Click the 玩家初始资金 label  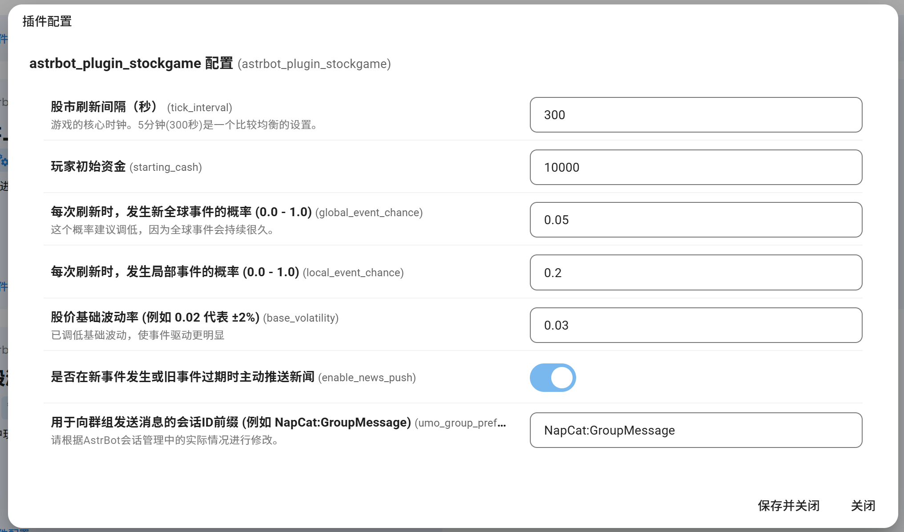click(x=88, y=167)
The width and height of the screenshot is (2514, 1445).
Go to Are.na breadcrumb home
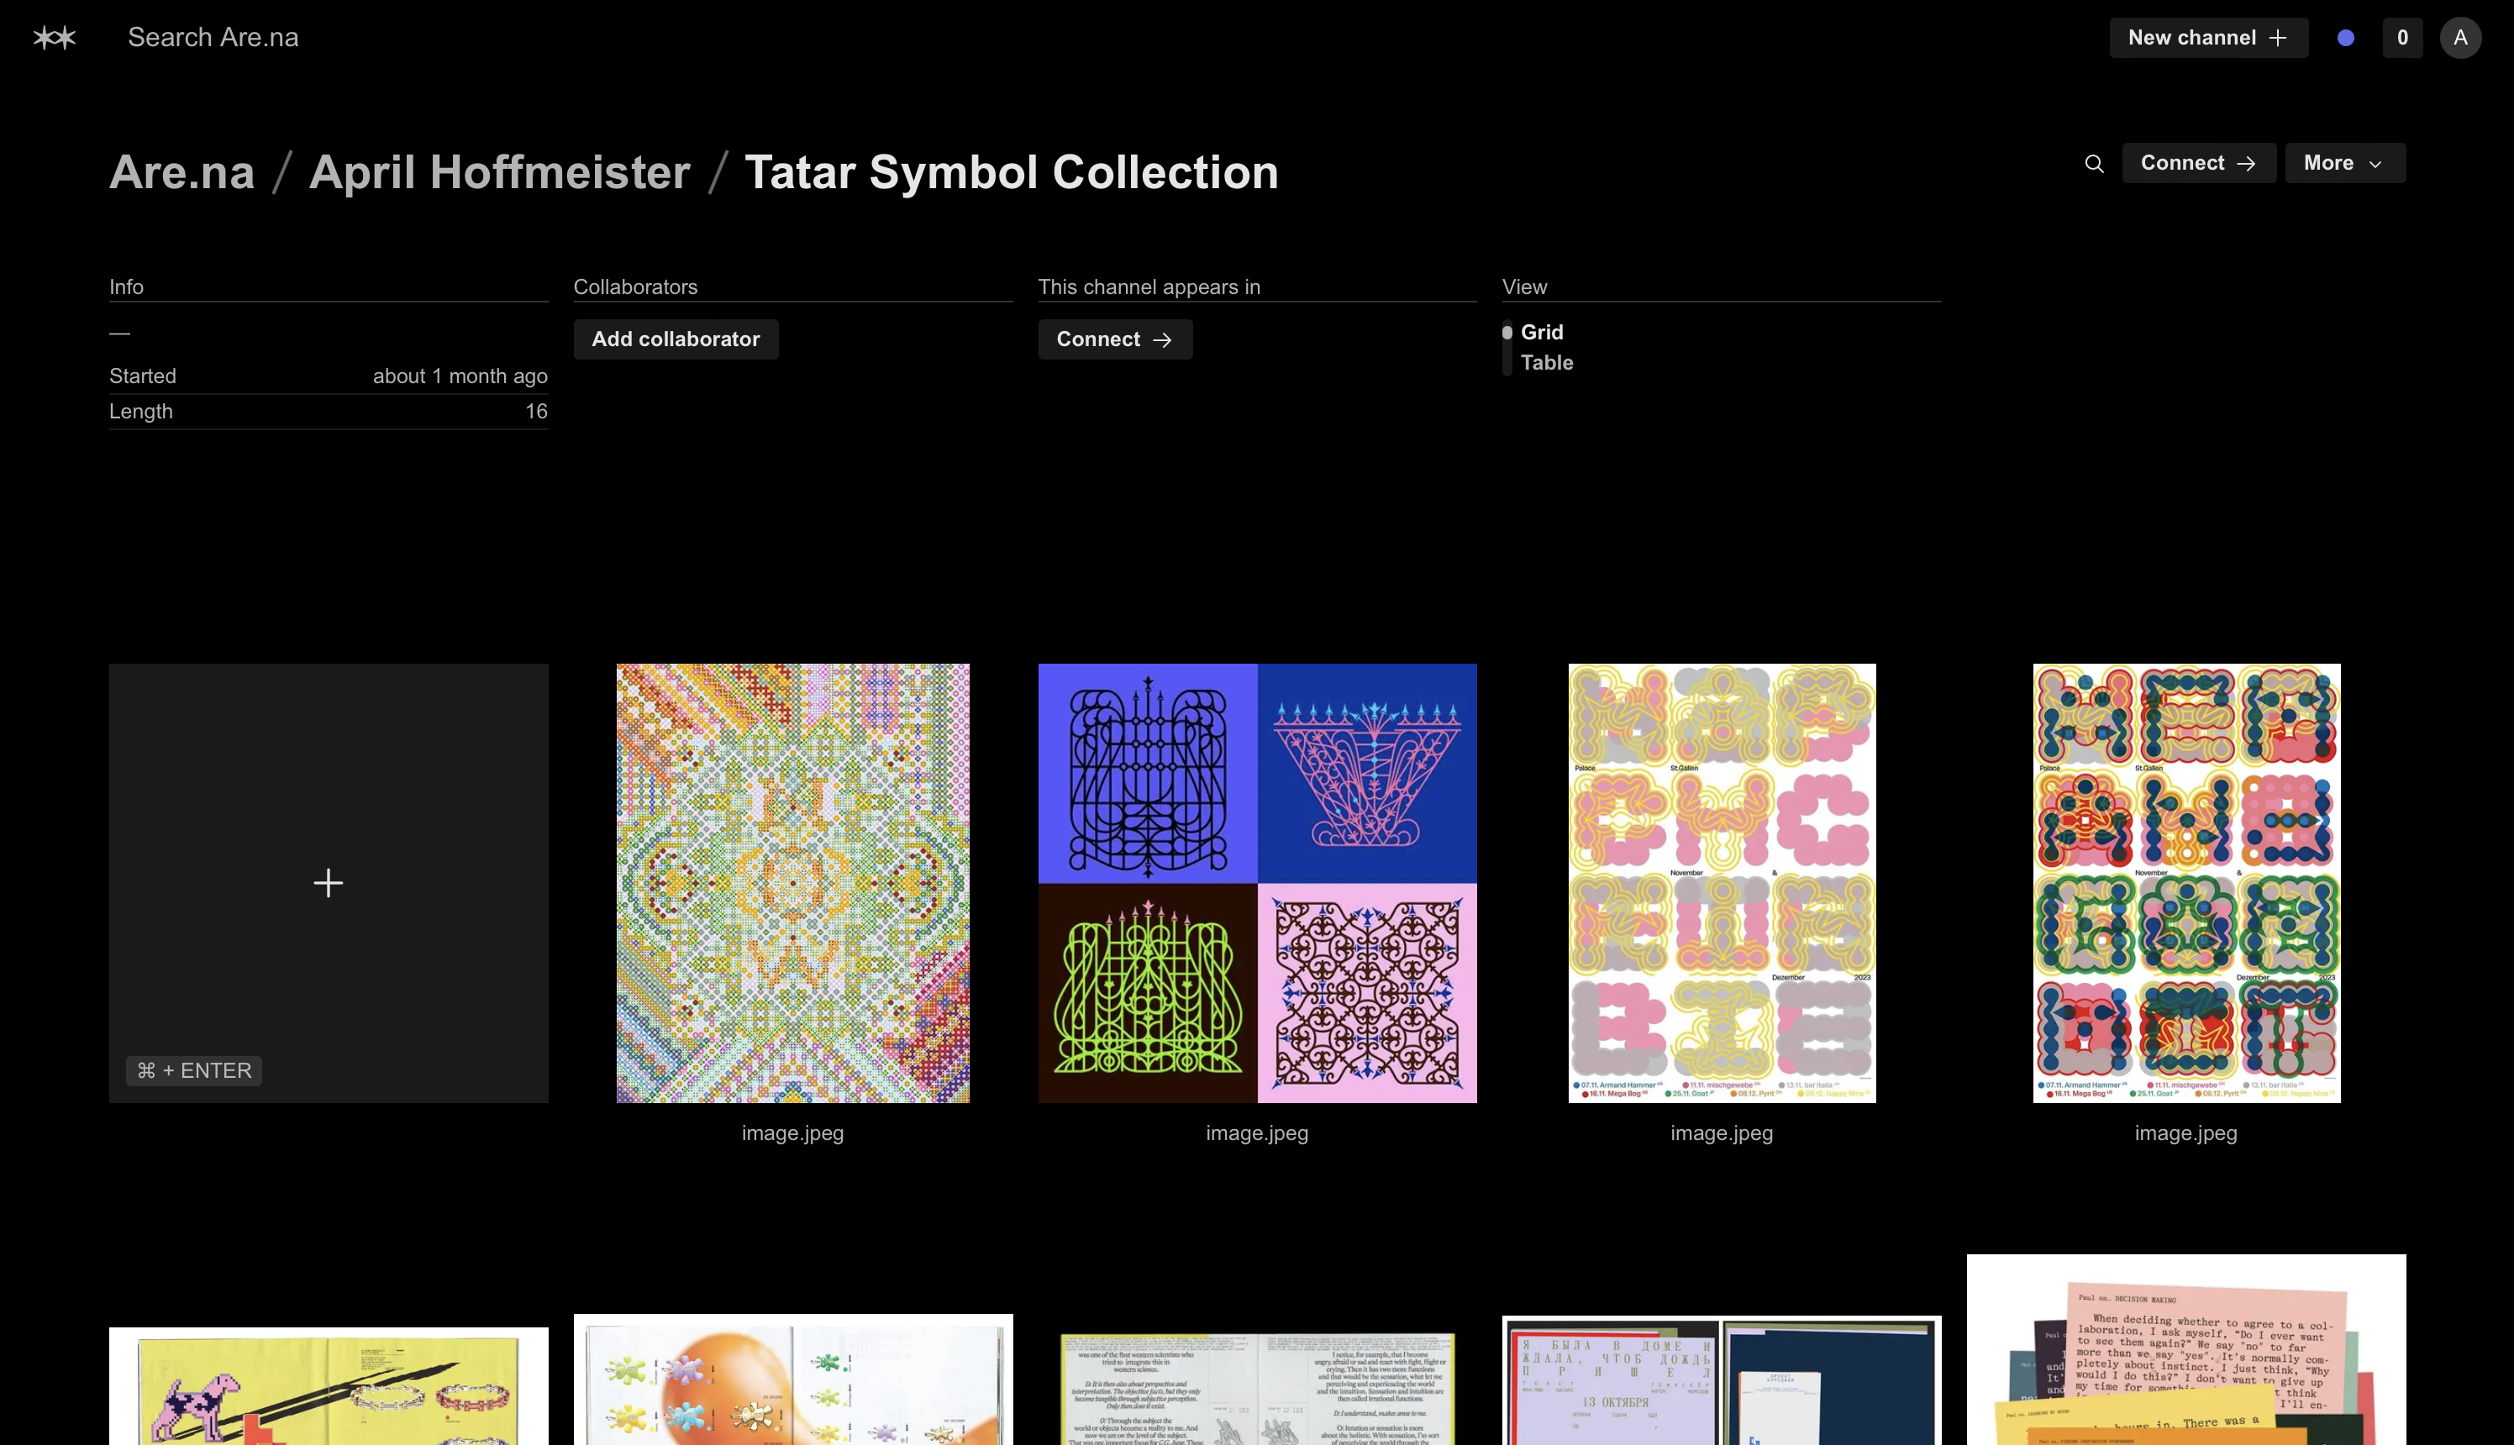coord(182,173)
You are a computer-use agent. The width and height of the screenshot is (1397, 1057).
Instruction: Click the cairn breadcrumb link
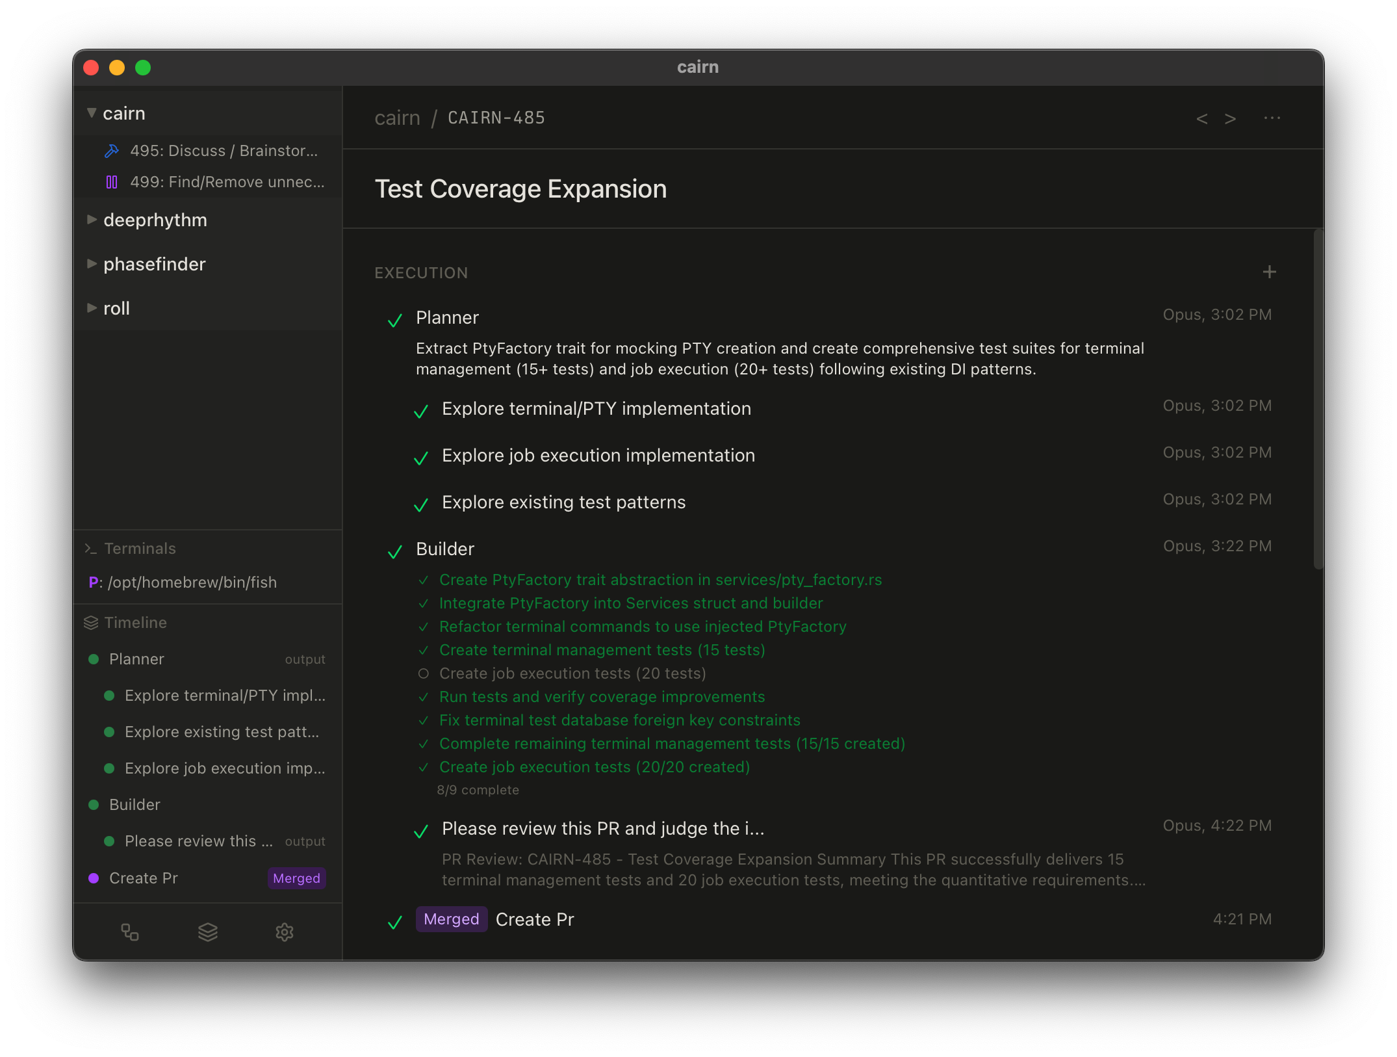tap(397, 118)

************

The task: Report each line in the preceding entries that holds the string "height".

Your response:
The width and height of the screenshot is (2514, 1445).
You are a computer-use agent. The width and height of the screenshot is (1397, 1057).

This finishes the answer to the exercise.